Luke, looking pensive and solemn, went and got the cat.
Nora was completely composed when she turned back to Brendan.
“Thank you for telling us. I know it was hard for you. And yet he needed to hear it. He’s known you only a short time, but he looks up to you.”
Brendan shrugged, withdrawing, uncomfortable.
Luke came back with Charlie and set him on the counter.
The cat gave a yowl of indignation and made for the edge, as if he fully planned to leap to the floor.
Brendan stared. This was a cat that had barely been able to lift his head a few days ago. “What are you feeding him?”
Luke made a quick grab and caught Charlie by the back of the neck. The cat hunkered down, resigned but unhappy.
“There’s no cure for old age,” Nora told Brendan gently. “There’s nothing that stops life from unfolding in its natural order.”
As Luke lifted his other hand so that both of them rested on the cat, Brendan was aware again of that vibration, of an energy he didn’t understand. It was almost as if the light in the room changed.
The cat stopped struggling. It was as if Charlie had been tranquilized. He closed his eyes and a deep purr came from him.
Luke jerked his hands away. He took the cat off the counter, set him on the floor, watched him scoot off. Uncaring that there would be no pictures tonight, he shoved both hands in his pockets. His face was white and his voice was brimming with anger.
“Life’s natural order?” he spat out. “My mom was thirty-four. What’s natural about that? Oh, and Aunt Nora is a healer, all right. Ask anyone. My mom always talked about my auntie Kookie, how her room was filled with mice and birds and cats and dogs, and she could heal them all.”
“Luke, that’s an exaggeration. I liked animals. I couldn’t—”
But he cut her off. “I was here when they brought that dog in. It was dead.”
“It wasn’t,” Nora said. “Obviously it wasn’t.”
“And then she puts her hands on it, and poof, he’s alive and wagging his tail. And in three days he’s running around the yard, bringing me sticks to throw.
“But when it really counts? When it’s cancer? Forget it! Who would want a gift like that, anyway? That’s why I don’t want to be like her! You can’t change anything that matters.”
And then he spun on his heel and followed the cat, and Nora and Brendan stood in frozen silence as he thumped up the stairs.
“How did he know Charlie has cancer?” Brendan asked.
“He doesn’t,” Nora said too quickly, her troubled eyes on the empty doorway her nephew had gone through. “His mom—my sister—died of cancer. I’m sorry, I don’t think there’s anything more I can do for Charlie. You should take him home to Deedee. She can spend his last days with him.”
Brendan could feel weariness like a dull ache in his bones.
Not just because it was late, either.
It was the weariness of it all.
A boy who had lost everything and who already knew you could not change anything that really mattered.

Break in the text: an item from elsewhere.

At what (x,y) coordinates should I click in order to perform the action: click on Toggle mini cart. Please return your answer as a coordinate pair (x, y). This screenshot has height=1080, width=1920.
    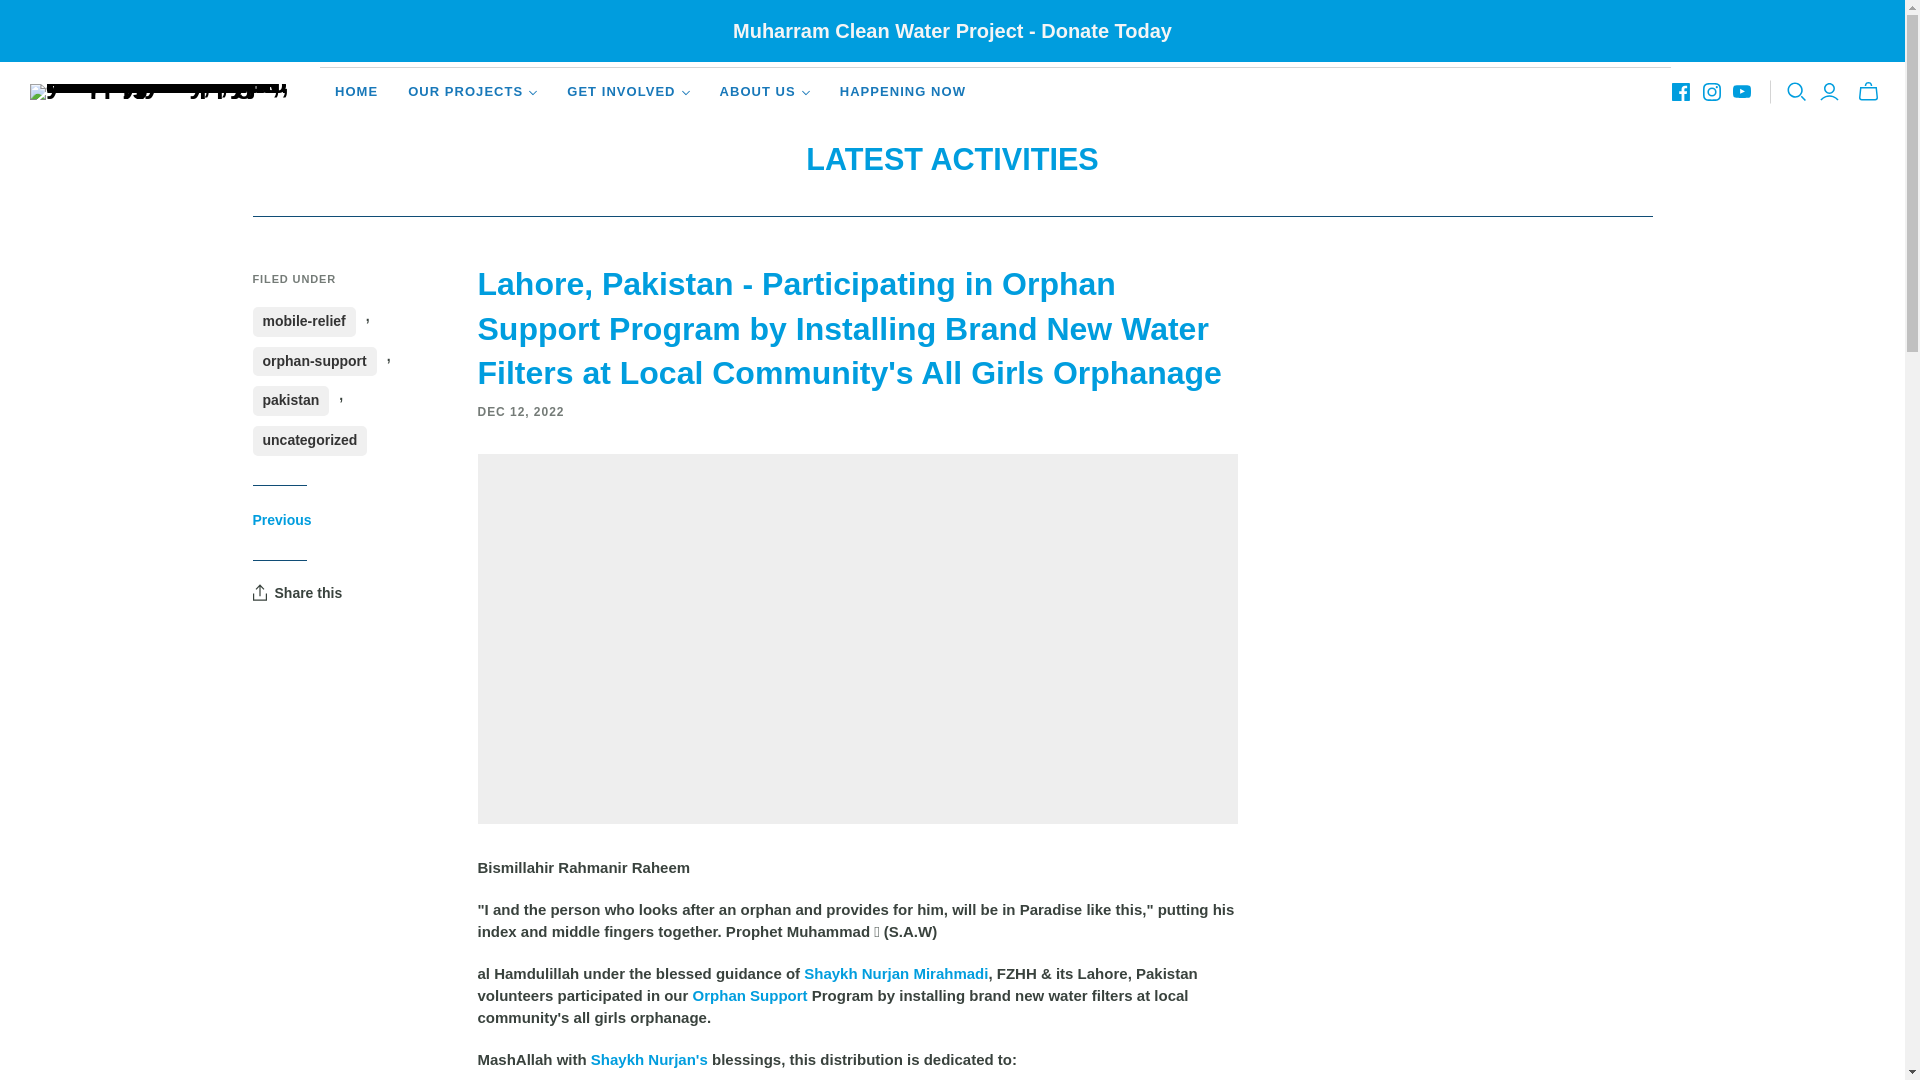
    Looking at the image, I should click on (1868, 92).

A woman who was trying desperately to help him through it, even though she had lost, too.
Brendan realized he had actually been thinking that cat was getting better. Had been bringing Deedee pictures, instead of preparing her to face yet another loss.
This was the truth he had been doing his best to outrun for two and a half years. It was just as Luke had said. When it really counted?
A man was powerless.
And there was no feeling in the world quite as bad as that one.
Luke came back down the stairs. He looked as if he had been crying, and Brendan almost envied him those tears, the release they brought from the inner storm.
The boy’s face was white and strained with the manful effort of trying not to let everything he was feeling show. He had Charlie tucked under his arm, an unwilling football.
“I’m going to fix him! And I’m going to pay you back your money, too!” Luke stomped back up the stairs.
Nora bit her lip, sent Brendan an imploring look.
He shrugged. He wanted to be a dyed-in-the-wool cynic, but the past few days had challenged that. The aunt had something. He had felt it when she’d touched his arm.
And Luke had something, too. That cat was acting better, even if he wasn’t actually getting better.
Though that something that Nora and Luke had—that gift with things wounded—was not necessarily what they needed.